BY the time you read this I will be in some kind of post-Harry Potter haze.
That’s Harry Potter and the Half-Blood Prince for those of you living on Mars.
It took a bit of a miracle but I did manage to secure a ticket to Reading Cinema’s Gold Lounge 3.45pm session at Harbour Town yesterday.
I say miracle because somewhere in the middle of Wednesday night’s State of Origin-slash-tsunami frenzy I managed to crash my computer and I’ve been without internet access at home ever since.
Chariot Netconnect, if you’re reading this, please fix. Ta.
So I had to wait until yesterday morning and a lull in proceedings here in The Bulletin newsroom before I could get online and try to book myself a seat on a comfy leather recliner, but that didn’t work either.
Potter frenzy killed Reading Cinemas’ website stone, cold dead. “Provider error ’80004005,” it said. “Unspecified error.”
That’s technospeak for ‘completely buggered’.
So I had to pick up the phone and call — speak to an actual human being.
The lovely lad at the end of the phone was very helpful, except he couldn’t book me a ticket right away because the lines were jammed with people trying to book a ticket. Eventually I received a call back.
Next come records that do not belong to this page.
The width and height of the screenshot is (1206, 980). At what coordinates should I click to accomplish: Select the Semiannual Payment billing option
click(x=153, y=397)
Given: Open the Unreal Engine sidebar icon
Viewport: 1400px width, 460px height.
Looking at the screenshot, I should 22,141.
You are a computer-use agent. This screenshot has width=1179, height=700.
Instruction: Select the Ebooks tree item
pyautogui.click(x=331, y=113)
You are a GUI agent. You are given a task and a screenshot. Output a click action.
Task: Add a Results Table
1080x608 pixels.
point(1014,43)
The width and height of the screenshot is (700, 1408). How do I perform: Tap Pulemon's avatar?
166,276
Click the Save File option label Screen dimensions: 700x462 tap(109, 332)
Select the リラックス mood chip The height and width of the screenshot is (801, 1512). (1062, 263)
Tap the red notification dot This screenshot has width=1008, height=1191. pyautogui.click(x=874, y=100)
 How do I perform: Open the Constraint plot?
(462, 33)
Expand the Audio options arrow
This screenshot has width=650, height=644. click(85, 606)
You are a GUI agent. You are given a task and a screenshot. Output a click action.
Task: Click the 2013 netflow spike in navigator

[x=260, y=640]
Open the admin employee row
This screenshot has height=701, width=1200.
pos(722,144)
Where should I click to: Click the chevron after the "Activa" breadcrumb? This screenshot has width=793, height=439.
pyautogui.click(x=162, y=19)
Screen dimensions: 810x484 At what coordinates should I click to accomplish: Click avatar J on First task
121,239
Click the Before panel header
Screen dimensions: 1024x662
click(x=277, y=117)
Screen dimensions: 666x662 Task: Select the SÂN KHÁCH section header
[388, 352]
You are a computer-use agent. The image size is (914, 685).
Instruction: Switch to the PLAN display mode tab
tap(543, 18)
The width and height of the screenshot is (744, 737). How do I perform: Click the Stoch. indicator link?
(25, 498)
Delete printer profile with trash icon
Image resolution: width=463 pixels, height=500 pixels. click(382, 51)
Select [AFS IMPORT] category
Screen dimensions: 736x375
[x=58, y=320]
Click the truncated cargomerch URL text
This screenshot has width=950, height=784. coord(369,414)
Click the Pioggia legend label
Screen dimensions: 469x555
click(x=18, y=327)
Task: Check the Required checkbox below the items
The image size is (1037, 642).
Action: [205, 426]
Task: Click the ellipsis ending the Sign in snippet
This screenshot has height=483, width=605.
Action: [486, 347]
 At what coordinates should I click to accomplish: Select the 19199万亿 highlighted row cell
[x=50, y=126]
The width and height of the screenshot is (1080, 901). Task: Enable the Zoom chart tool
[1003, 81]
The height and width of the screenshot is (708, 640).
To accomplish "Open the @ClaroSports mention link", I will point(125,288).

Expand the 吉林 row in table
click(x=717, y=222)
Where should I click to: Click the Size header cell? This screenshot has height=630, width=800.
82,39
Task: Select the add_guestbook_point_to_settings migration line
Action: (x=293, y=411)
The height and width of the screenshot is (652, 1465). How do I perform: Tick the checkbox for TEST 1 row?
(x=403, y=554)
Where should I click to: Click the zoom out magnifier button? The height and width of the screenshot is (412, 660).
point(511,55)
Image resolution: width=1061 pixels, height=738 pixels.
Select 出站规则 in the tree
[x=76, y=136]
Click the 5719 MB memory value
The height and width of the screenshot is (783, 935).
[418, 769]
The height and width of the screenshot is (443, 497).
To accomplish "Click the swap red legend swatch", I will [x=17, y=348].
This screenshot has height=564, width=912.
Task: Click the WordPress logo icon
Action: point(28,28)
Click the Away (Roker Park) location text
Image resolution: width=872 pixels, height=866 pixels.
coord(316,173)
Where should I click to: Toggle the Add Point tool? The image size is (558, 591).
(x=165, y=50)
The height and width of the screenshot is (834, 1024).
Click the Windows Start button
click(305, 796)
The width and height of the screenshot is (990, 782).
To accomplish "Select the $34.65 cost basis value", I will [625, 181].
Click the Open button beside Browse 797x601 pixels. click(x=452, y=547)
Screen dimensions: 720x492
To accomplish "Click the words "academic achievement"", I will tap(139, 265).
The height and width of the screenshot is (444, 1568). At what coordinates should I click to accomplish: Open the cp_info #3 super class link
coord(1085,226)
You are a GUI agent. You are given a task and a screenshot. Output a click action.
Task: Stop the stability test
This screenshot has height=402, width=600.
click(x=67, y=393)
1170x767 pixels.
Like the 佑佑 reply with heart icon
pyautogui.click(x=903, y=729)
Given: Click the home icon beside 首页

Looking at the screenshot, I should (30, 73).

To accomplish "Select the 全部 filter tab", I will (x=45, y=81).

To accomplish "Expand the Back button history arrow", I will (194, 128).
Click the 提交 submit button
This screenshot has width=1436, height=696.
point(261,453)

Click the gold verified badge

“We can squeeze you in at 3.45pm,” he said.
“Done,” I said.
Obviously I can’t tell you how the film was because I haven’t seen it yet — if you see what I mean.
But $A27.95 million can’t be wrong. That’s how much Half-Blood Prince raked in on its midnight release in the US. One night. One country.
That smashed the previous record of $A22.66 million set by The Dark Knight last year and the $A21.4 million set by the execrable Revenge of the Sith, the (thankfully) last in the Star Wars saga.
I would love JK Rowling’s bank balance.
Fans of the teen vampire romance series Twilight, the first film of which was released last year, have been trying to convince the world that Harry Potter is naff and twinkly celibate vampires are the only form of cool left in pop culture.
It took a full weekend and 300 more screens for Twilight to bring Potter-like numbers.
I read those books and yes, they were very addictive. But the film? Not so much.
Unless you’re a 13-year-old girl, of course, in which case, honestly, you’d be better off emulating Hermione than Bella.
Bella’s doomed to lose everything that made her interesting in the early books whereas Hermione just gets more fascinating as she gets older.
Trust me on that one.
And now, from Twilight to Twitter — awkward segue, cool topic.
The Gold Coast Bulletin, as most of you know, has an online presence at www.goldcoast.com.au and we’re about to expand our reach even further.
Yes, The Bully is on Twitter.
Again, for those of you on Mars, Twitter is a social networking site where people communicate by way of 160-character updates.
It’s similar to text messaging but with a much more interactive and public approach. If you’re already tweeting, The Bulletin‘s account is, surprisingly, @GCBulletin.
You will also find some of our journalists there — news reporter Leah Fineran (@fineranswake), sports reporter Nick Smart (@GCBNickSmart) and I (@swannellGCB) are tweeting our days already and we hope to have some more of our reporters and editors set up on Twitter soon.
Our aim is to provide another way of talking with you, the readers of the paper and the website, not just about the news of the day but about issues that concern all Gold Coasters and about how we do our jobs day-to-day.
Yes, we’ll be pointing you at our stories sometimes but we also want you to get to know us and vice versa.
All the research says newspapers need to connect, or reconnect, with their communities and in these modern times we’re keen to use every means available to do that.